### GIVEN RECORDS
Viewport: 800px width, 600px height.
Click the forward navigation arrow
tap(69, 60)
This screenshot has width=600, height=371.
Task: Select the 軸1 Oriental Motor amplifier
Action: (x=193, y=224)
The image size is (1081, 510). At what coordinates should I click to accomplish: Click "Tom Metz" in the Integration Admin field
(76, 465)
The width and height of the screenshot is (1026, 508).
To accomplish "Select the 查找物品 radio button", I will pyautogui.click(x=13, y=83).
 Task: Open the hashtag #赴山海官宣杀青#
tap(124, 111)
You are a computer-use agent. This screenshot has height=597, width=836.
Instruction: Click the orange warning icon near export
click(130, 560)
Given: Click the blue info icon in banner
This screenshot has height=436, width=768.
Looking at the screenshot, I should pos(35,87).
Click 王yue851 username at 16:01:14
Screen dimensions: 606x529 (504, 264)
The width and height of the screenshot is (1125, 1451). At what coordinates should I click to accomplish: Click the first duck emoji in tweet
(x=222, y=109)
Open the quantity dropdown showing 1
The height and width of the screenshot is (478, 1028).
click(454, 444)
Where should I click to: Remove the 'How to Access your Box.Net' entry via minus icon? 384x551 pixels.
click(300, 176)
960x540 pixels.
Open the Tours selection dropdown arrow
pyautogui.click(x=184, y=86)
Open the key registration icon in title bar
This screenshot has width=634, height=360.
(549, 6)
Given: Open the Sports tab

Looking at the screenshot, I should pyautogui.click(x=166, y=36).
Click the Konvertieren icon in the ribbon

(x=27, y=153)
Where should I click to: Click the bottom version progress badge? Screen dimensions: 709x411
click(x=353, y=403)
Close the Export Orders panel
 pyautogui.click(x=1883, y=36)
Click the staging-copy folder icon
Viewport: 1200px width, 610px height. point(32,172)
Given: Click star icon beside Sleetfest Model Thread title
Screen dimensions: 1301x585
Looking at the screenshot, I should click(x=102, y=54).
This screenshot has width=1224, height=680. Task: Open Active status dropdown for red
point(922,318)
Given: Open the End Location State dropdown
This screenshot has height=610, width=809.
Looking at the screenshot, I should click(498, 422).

### EXERCISE OBJECTIVE
The expected response is the full set of records, reproduced exactly.

### WRITTEN SOLUTION
Viewport: 800px width, 600px height.
Click the forward navigation arrow
tap(69, 60)
This screenshot has width=600, height=371.
Task: Select the 軸1 Oriental Motor amplifier
Action: (x=193, y=224)
The image size is (1081, 510). At what coordinates should I click to accomplish: Click "Tom Metz" in the Integration Admin field
(76, 465)
The width and height of the screenshot is (1026, 508).
To accomplish "Select the 查找物品 radio button", I will pyautogui.click(x=13, y=83).
 Task: Open the hashtag #赴山海官宣杀青#
tap(124, 111)
You are a computer-use agent. This screenshot has height=597, width=836.
Instruction: Click the orange warning icon near export
click(130, 560)
Given: Click the blue info icon in banner
This screenshot has height=436, width=768.
Looking at the screenshot, I should pos(35,87).
Click 王yue851 username at 16:01:14
Screen dimensions: 606x529 (504, 264)
The width and height of the screenshot is (1125, 1451). At what coordinates should I click to accomplish: Click the first duck emoji in tweet
(x=222, y=109)
Open the quantity dropdown showing 1
The height and width of the screenshot is (478, 1028).
click(454, 444)
Where should I click to: Remove the 'How to Access your Box.Net' entry via minus icon? 384x551 pixels.
click(300, 176)
960x540 pixels.
Open the Tours selection dropdown arrow
pyautogui.click(x=184, y=86)
Open the key registration icon in title bar
This screenshot has width=634, height=360.
(549, 6)
Given: Open the Sports tab

Looking at the screenshot, I should pyautogui.click(x=166, y=36).
Click the Konvertieren icon in the ribbon

(x=27, y=153)
Where should I click to: Click the bottom version progress badge? Screen dimensions: 709x411
click(x=353, y=403)
Close the Export Orders panel
 pyautogui.click(x=1883, y=36)
Click the staging-copy folder icon
Viewport: 1200px width, 610px height. point(32,172)
Given: Click star icon beside Sleetfest Model Thread title
Screen dimensions: 1301x585
Looking at the screenshot, I should click(x=102, y=54).
This screenshot has width=1224, height=680. Task: Open Active status dropdown for red
point(922,318)
Given: Open the End Location State dropdown
This screenshot has height=610, width=809.
Looking at the screenshot, I should click(498, 422).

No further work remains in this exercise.